● **BRIEF**: Pull out every line of the material that contains the string "checkbox", and match its case exactly.
——————
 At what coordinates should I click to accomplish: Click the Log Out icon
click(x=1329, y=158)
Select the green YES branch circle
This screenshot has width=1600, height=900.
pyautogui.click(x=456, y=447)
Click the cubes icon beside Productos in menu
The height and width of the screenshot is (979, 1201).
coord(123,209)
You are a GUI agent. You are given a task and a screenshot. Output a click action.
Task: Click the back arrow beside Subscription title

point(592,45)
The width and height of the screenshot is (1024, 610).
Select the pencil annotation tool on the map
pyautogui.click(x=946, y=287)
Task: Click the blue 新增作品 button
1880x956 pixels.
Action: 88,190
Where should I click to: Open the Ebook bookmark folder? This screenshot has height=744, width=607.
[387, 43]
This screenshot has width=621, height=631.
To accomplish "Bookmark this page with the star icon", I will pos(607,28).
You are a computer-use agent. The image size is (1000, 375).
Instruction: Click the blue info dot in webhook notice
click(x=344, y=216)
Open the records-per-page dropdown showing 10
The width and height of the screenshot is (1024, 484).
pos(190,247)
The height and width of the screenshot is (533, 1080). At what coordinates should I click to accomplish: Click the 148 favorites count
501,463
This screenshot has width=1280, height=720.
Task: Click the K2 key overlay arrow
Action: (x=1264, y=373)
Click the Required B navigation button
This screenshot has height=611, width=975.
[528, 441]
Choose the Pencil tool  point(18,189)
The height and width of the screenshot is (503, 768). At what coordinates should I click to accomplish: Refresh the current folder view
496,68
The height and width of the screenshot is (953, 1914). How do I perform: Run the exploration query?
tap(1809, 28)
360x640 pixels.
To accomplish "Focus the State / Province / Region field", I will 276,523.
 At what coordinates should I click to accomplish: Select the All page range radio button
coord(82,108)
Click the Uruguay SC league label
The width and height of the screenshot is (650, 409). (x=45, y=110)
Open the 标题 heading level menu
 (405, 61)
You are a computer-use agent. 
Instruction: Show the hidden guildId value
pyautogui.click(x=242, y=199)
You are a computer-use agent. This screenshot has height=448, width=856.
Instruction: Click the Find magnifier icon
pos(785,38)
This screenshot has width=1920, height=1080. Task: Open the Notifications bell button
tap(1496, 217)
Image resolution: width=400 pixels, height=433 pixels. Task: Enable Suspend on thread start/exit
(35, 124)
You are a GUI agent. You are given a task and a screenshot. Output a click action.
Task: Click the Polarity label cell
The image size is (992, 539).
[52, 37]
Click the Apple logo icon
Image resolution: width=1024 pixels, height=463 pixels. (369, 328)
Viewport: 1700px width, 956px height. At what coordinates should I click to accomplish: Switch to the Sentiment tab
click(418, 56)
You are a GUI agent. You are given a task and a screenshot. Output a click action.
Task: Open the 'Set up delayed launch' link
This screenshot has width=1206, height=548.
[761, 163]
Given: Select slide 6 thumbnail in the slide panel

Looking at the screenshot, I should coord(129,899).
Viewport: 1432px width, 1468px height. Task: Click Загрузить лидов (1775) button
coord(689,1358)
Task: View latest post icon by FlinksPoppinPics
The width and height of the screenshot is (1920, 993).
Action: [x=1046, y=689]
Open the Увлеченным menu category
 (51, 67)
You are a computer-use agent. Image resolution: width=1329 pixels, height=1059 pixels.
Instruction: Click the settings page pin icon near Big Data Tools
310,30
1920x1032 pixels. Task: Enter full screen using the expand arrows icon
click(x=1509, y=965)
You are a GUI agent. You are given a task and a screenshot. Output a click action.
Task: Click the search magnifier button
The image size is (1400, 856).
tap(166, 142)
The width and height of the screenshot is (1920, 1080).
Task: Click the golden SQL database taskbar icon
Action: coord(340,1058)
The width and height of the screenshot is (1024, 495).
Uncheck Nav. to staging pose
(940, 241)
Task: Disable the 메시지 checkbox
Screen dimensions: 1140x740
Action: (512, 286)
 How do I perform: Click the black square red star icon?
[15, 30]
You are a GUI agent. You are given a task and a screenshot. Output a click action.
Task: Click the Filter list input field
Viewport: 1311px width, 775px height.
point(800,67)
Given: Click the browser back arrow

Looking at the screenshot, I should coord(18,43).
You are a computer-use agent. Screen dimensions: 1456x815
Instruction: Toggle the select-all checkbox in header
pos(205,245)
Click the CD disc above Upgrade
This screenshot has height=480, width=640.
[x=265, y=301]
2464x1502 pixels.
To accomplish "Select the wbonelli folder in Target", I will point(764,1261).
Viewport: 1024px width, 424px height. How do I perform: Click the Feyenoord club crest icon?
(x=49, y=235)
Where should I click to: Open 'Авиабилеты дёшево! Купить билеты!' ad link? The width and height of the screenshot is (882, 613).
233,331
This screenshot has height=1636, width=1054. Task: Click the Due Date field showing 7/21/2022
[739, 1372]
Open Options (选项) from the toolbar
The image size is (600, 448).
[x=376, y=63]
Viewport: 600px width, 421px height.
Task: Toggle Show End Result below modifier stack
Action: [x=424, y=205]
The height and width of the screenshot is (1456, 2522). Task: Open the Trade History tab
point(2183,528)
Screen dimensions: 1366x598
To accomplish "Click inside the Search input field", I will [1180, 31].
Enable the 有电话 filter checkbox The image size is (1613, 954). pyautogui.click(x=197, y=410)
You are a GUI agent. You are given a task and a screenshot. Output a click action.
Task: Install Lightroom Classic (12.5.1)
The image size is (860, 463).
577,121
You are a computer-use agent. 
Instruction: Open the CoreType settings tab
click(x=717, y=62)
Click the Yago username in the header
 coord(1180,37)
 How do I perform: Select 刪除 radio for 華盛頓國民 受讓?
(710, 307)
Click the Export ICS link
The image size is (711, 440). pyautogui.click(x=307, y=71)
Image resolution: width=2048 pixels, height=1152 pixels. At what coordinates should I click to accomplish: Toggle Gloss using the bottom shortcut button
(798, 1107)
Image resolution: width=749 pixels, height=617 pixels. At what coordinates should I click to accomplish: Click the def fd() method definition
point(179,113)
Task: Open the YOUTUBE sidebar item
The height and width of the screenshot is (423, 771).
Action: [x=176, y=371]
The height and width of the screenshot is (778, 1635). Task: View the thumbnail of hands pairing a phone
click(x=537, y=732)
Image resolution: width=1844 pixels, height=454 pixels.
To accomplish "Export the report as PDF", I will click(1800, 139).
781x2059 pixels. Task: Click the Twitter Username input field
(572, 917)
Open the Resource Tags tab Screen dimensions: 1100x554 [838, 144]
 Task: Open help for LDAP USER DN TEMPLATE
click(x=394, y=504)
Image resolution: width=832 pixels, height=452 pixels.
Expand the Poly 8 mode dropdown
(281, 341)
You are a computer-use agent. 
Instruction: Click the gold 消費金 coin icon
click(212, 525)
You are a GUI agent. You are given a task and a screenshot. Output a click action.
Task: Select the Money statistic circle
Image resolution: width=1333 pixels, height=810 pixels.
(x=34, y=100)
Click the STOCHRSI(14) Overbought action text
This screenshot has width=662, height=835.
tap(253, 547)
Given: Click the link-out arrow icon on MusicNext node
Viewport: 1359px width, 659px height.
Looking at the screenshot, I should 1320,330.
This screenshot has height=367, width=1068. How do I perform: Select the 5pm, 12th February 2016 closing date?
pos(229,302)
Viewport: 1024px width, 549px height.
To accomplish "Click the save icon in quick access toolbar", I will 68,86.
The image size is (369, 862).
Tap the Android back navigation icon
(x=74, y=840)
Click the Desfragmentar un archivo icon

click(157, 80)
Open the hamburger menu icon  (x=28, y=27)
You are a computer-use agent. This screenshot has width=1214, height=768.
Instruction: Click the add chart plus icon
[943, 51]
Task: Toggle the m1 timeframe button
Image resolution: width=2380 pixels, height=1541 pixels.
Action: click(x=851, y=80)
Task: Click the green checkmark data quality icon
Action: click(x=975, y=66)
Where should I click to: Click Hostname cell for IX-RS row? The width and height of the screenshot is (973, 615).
——————
● **SOLUTION TO THIS PROBLEM**:
Task: Disable the 메시지 checkbox
Instruction: Toggle the select-all checkbox in header
Enable the 有电话 filter checkbox The image size is (1613, 954). pyautogui.click(x=197, y=410)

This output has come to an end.